In the late Nineties, Congress repealed the Glass-Steagall Act (aka the Banking Act of 1933). Glass-Steagall mandated that commercial banking and investment banking activities could not both be conducted in or by the same legal entity. The Act was a reaction to abuses that led to the collapse of the stock market in the US during 1929 and beyond.
The bill that repealed Glass-Steagall was the Gramm-Leach-Bliley Act of 1999. Although formulated by Republicans and passed along party lines in the Senate, the bill received bipartisan support in the House and was signed by Bill Clinton, a Democratic president. The ostensible purpose of Gramm-Leach-Bliley was to allow American banks to expand activities to compete better with the big foreign “universal” banks, primarily in Europe. But by once again permitting commercial banks to also do investment banking activities inside one entity, GLB opened the floodgates to the unfettered proprietary trading that has yielded such disastrous results over the past several years.
The ensuing problem
Part of the problem with the American commercial bank/investment bank conglomerates that were spawned by GLB was that the investment bankers and traders working at these entities turned out to be, by and large, either incompetent or dishonest.

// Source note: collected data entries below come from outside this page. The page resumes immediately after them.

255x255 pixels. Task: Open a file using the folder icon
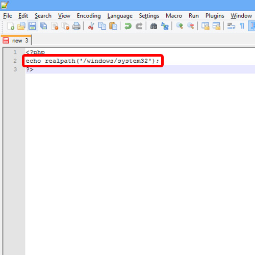(21, 26)
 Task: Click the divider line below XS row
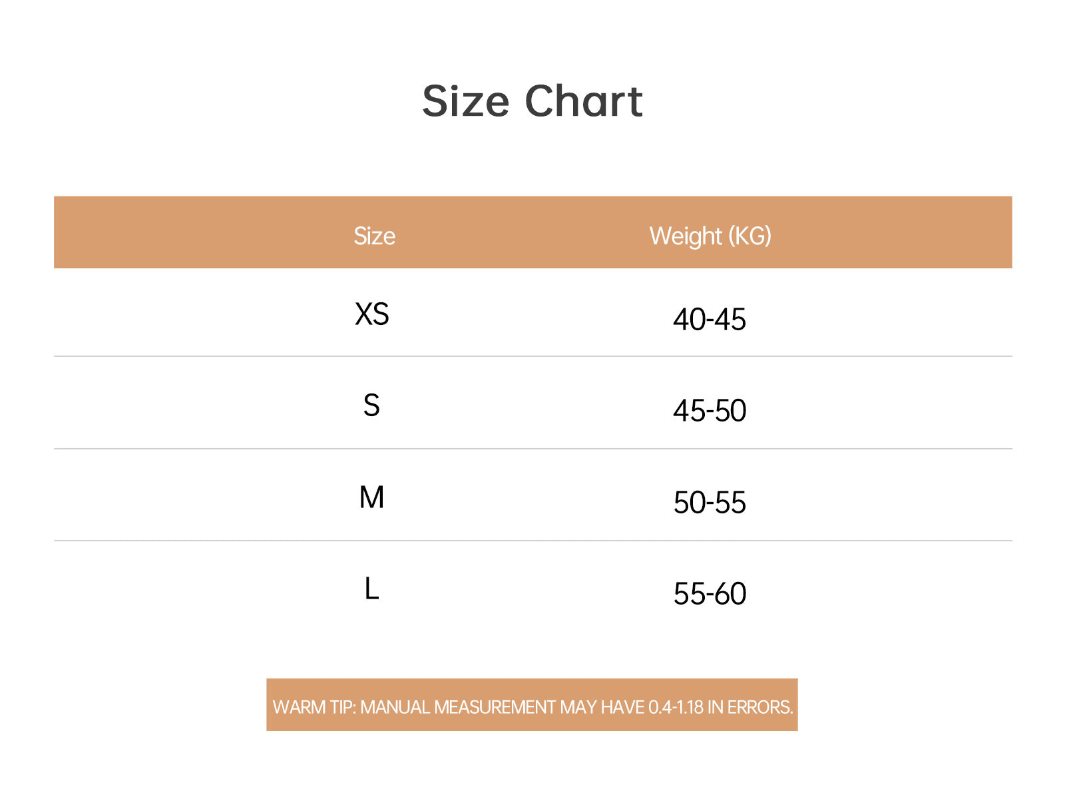pyautogui.click(x=533, y=356)
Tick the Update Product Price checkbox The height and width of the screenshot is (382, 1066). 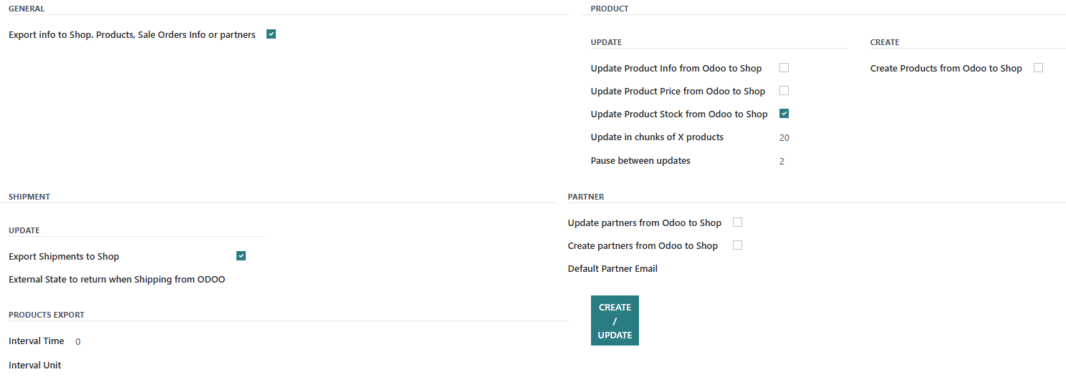[784, 91]
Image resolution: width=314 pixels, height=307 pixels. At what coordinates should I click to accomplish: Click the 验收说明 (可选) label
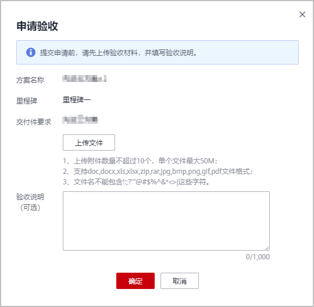coord(30,202)
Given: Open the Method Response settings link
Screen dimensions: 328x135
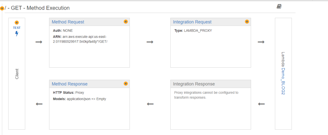Looking at the screenshot, I should pyautogui.click(x=70, y=84).
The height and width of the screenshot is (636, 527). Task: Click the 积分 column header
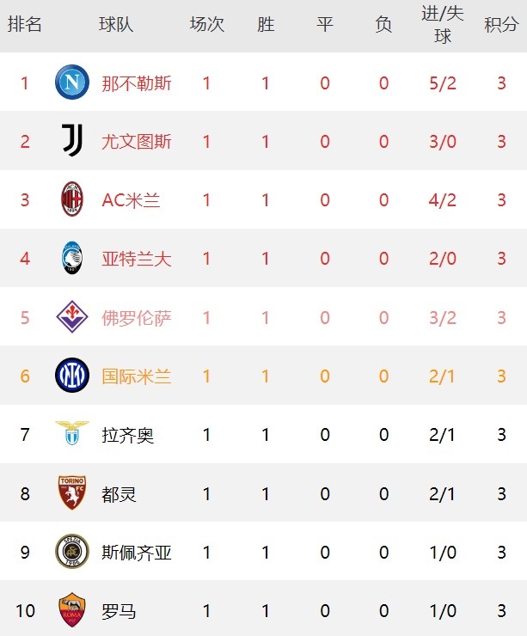tap(501, 25)
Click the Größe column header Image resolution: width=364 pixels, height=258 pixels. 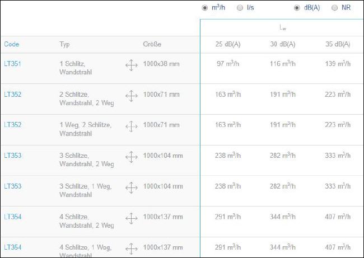[152, 44]

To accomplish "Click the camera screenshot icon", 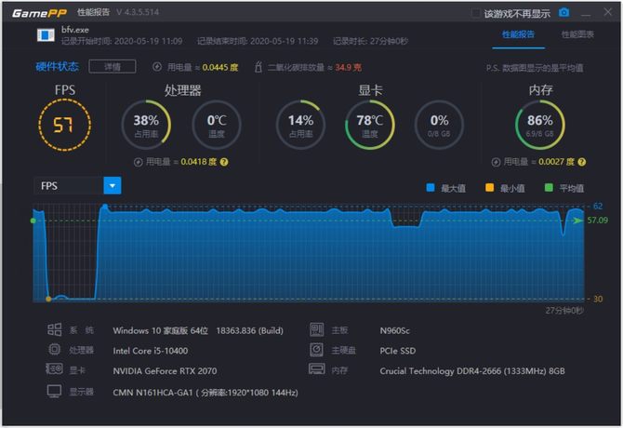I will (x=563, y=13).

In addition they were supervised by commercial bank executives cut from the same cloth, who seem to have had no clue about what the investment bankers they supervised were doing.
In the simplest terms, GLB allowed the investment banks in the combined entities to use the stronger credit rating of the commercial bank parent to lower their borrowing costs. This financing advantage would in theory lead to “extra” profits in the investment bank and increased financial strength in the parent.

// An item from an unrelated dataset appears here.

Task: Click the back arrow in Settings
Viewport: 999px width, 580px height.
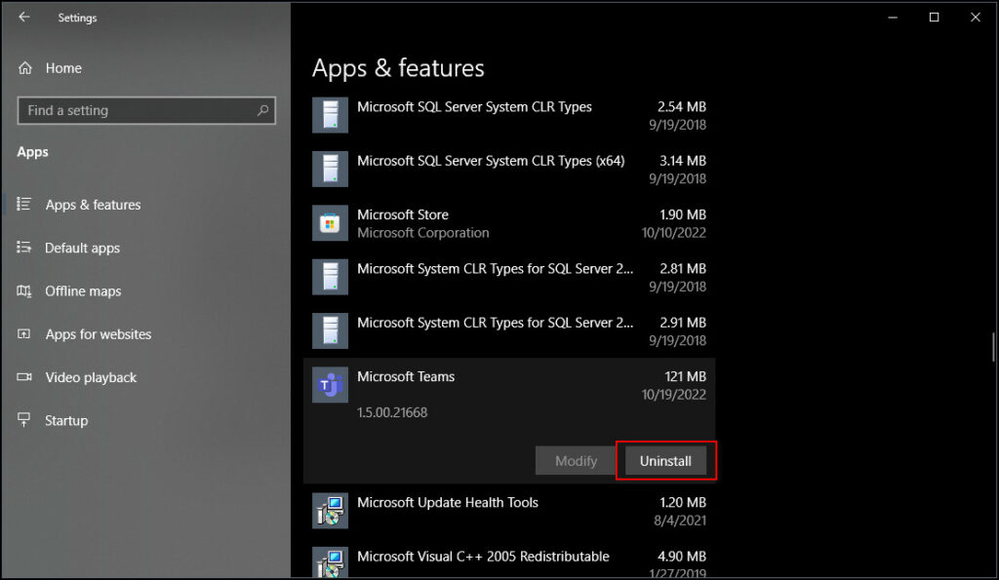Action: (24, 18)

What happened instead was that the investment bankers in these conglomerates “bought” business by accepting lower anticipated returns on the high-risk deals they took part in. The could do this only because their own cost of funds was so low. When these marginal deals started to turn sour (it turned out the returns were overestimated in the first place), they ended up not only hurting the investment banks but also destroying the credit ratings of the commercial bank parents.